Se miró la mano izquierda, que aguardaba junto al cuenco. Sonrió ante el poder de su mano. Ahora su mano podía coger la ashura o apartarla. Si elegía esta segunda opción, se despertaría al día siguiente y sería un día más en Estambul. Vería a Banu en el desayuno. No hablarían de la conversación que habían mantenido por la noche. Fingirían que nadie había preparado ni servido jamás ese bol de ashura. Si elegía la primera opción, sin embargo, se cerraría el círculo. Pero ahora que había alcanzado la edad límite de los hombres Kazana, la muerte estaba cerca, y, de todas formas, un día más o menos no significaría gran cosa en este momento de su vida. En el fondo de su mente resonó una vieja historia, la historia de un hombre que había huido a los confines de la tierra esperando evitar al Ángel de la Muerte, para tropezarse con él precisamente donde estaban destinados a encontrarse desde el principio.
Se trataba no de elegir entre la vida y la muerte sino entre la muerte decidida y la muerte inesperada. Con tal herencia familiar estaba seguro de que moriría pronto de todas formas. Ahora su mano izquierda, su mano culpable, elegiría cuándo y cómo.
Recordó el papel que había metido en el resquicio del muro del santuario del Tiradito. «Perdóname -había escrito-. Para que yo exista, el pasado debe borrarse.»

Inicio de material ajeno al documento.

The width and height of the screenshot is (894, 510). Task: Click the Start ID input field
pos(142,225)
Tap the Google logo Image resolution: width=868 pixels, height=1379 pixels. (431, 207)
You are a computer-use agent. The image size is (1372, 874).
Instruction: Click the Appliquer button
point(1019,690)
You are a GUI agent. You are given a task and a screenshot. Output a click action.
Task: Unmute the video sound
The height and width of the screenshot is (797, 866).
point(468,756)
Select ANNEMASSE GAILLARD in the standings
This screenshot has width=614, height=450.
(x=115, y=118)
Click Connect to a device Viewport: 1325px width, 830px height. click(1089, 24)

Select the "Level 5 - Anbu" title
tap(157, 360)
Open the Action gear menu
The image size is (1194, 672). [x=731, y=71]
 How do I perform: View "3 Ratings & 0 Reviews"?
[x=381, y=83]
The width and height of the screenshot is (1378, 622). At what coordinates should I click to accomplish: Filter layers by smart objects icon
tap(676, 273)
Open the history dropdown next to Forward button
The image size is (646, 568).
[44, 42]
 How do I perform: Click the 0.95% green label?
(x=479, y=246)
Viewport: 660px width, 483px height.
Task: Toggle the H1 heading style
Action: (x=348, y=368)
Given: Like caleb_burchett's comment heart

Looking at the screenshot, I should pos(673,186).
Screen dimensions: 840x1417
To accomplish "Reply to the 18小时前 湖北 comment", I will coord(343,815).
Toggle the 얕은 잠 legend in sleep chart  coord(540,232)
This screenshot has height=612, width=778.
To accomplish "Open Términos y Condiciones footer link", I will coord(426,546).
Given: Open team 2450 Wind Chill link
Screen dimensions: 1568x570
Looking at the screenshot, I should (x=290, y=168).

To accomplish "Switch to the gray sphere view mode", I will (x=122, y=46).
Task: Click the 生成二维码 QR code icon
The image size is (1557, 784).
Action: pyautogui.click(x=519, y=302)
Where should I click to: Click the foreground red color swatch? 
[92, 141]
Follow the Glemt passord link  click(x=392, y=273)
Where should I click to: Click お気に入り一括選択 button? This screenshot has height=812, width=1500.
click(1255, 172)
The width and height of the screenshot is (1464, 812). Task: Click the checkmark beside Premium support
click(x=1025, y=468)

Ahora sentía que el pasado volvía. Y para que el pasado existiera, él debía borrarse… Tal vez la lucha entre la amnesia y el recuerdo había acabado por fin. Como en una playa que se extendiera hasta el horizonte al retirarse la marea, los recuerdos de un pasado turbulento resurgían aquí y allá en el reflujo del agua. Cogió el bol. Y de forma consciente y voluntaria empezó a comer, poco a poco, saboreando todos y cada uno de los ingredientes con cada bocado.
Era un alivio inmenso escapar de su pasado y su futuro a la vez. Era tan agradable escapar de la vida.
Unos segundos después de terminar la ashura, le asaltó un dolor de estómago tan agudo que no podía respirar. Y dos minutos más tarde su respiración se detuvo por completo.
Así fue como Mustafa Kazancı murió a la edad de casi cuarenta y un años.